6日の朝日新聞「耕論」は、ヒューマンエラーの責任として、業務上の個人のミスと刑事罰について、3人の方の意見を載せていました。
柳田邦男さんは、高裁判決文の「初歩的なミス」「あってはならない誤り」を批判し、ミスに初歩的、専門的の区分はない、ヒューマンエラーを絶対許さないとの前提で安全対策を考えたら、そのシステムは崩壊すると述べておられます。「人間は間違える」ことを前提に、対策を考えるべきと主張しておられます。そして、現場の個人を厳罰に処しても、関係者が萎縮し、事故の背景や構造が分析されない、不利益なことを黙秘すると真相究明ができないことを指摘しておられます。

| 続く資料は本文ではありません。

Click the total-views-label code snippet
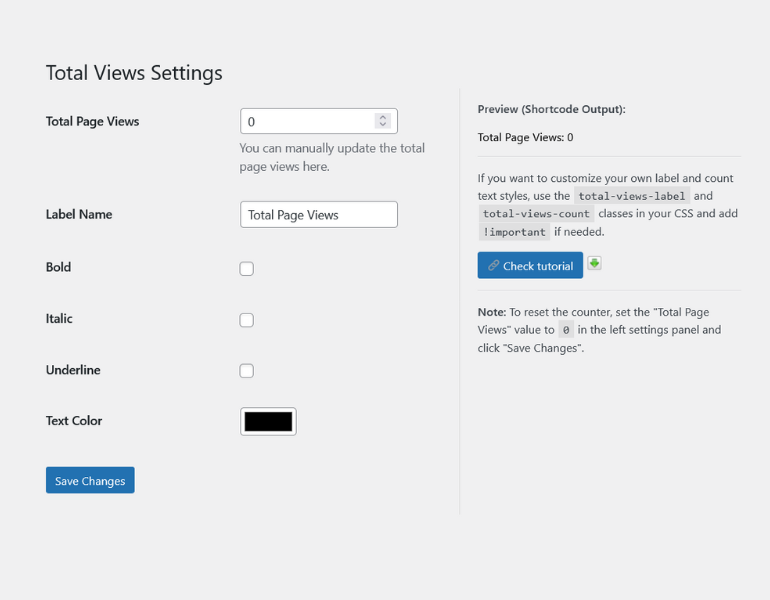This screenshot has width=770, height=600. pyautogui.click(x=631, y=196)
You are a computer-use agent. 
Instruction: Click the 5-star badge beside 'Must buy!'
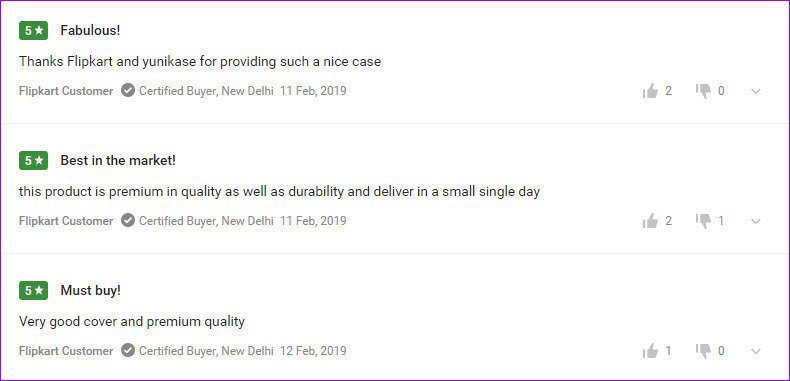(x=33, y=291)
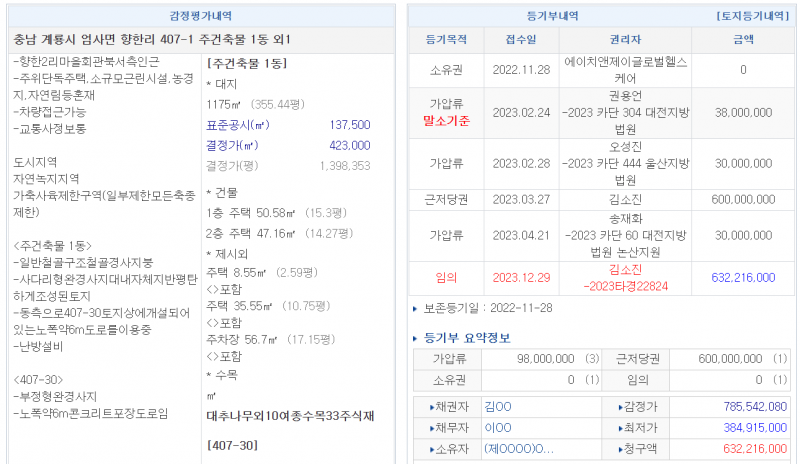Click the 등기목적 column header
The image size is (800, 464).
(x=445, y=40)
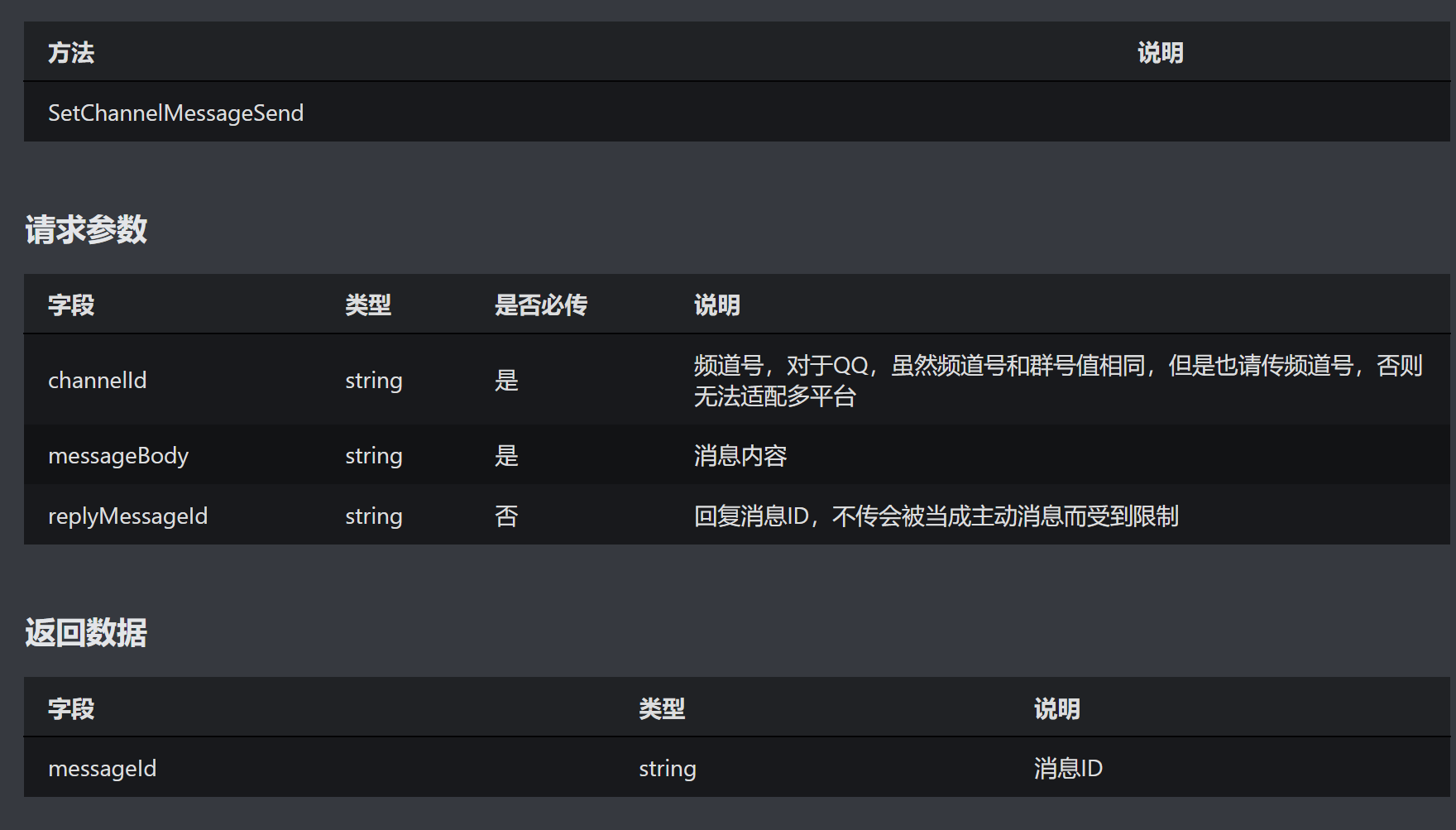Click the 消息内容 description cell
This screenshot has height=830, width=1456.
(x=740, y=456)
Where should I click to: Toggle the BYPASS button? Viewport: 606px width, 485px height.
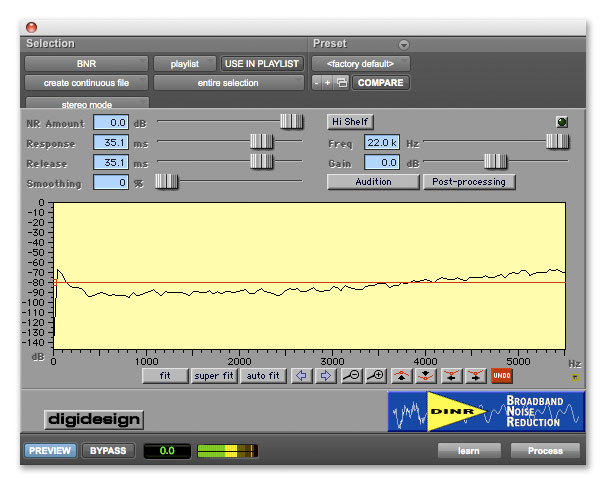coord(108,451)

池田茂穂さんは、検察の限界を述べておられます。その際、「日本の行政はどちらかというと、消費者より製造者の側に立っている場合が多いように思う。国土交通省や航空・鉄道事故調査委員会は事実を解明すると言っているが、実際はこうしたさまざまな力学の中で真実が隠され、核心に迫れていないのではないだろうか」と指摘しています。
佐藤健宗さんは、刑事裁判ではできない事故調査を、第三者機関が行う必要を述べておられます。そして、アメリカに比べ、国交省の役人が調査官になるようでは、中立性に疑問が残ると述べておられます。
詳しくは、原文をお読みください。

車減少社会の到来

日経新聞が19日から、「縮むクルマ経済」を連載していました。主要先進国で初めて、日本の自動車保有台数が減り始めました。当然、予測されたことですが。少子高齢化に、若者の車離れ、ガソリン高が追い打ちをかけました。それは、自動車業界だけでなく、ロードサイド型の小売業・飲食店・娯楽産業に、モデルの転換を迫ります。これについては、連載を読んでください。
さらに、道路建設をはじめとする公共事業や、公共交通とまちづくりの哲学も、これまでの方向を変える必要があります。コンパクトシティーは、その一つの考えです。産業界は市場経済が淘汰してくれますが、公共事業やまちづくりは、政治と国民が考えを変えないと、方向転換できません。